Why I like these one issue campaigns is that I think that by getting people to think about the exploitation of animals in one domain, and if the message is put across to them in an intelligent way, some people will naturally make the connection between the exploitation of animals in other domains, and will make some people rethink their whole relationship to animals (and humans too, because I always stress in my animal rights activism that no form of exploitation is ever acceptable, whether it be to non human or to human animals). The message I get across when I talk about animal rights always includes other forms of speciesm and exploitation, such as racism, sexism or ageism. To me it's all one and the same thing, because the problem stems from the need for man (generic) to dominate and exploit not only their own species but other species too.

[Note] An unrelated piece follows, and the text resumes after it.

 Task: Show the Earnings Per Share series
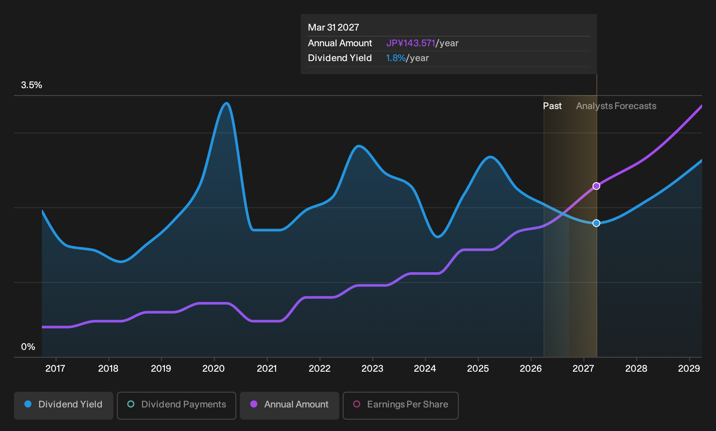tap(401, 405)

As long as a campaign has as its underlying basis abolition, and if this message is clear enough, I am okay with single issue campaigns.

Thoughts???
Diana
 
Posts: 70
Joined: Sun Sep 30, 2007 7:40 pm

Re: Single issue campaigns

Postby Gary L. Francione » Mon Oct 01, 2007 3:26 pm

Diana:

Single-issue campaigns raise several issues:

1. They suggest that certain sorts of exploitation are "worse" than other sorts of exploitation. For example, what is the difference between fur on one hand and leather or wool on the other?;

2. Single-issue campaigns are almost never explicitly (i.e., as part of the campaign) abolitionist. The people running a particular campaign may be abolitionist but that does not mean that the campaign is abolitionist and explicitly aims to incrementally reduce the property status of nonhumans. Is the anti-circus campaign part of an overall campaign that says that no animal use is acceptable?

3. Single-issue campaigns almost always raise other moral hazards. For example, the anti-fur campaign is focused primarily on women (at least in the U.S.).

4. These campaigns represent investments of time and resources (e.g., labor). There is a serious question as to whether they are cost-effective. If I have a day to spend on animal advocacy, am I better off giving a talk at my local secondary school or college on veganism, or distributing vegan literature, or trying to get people to see that fur is a problem?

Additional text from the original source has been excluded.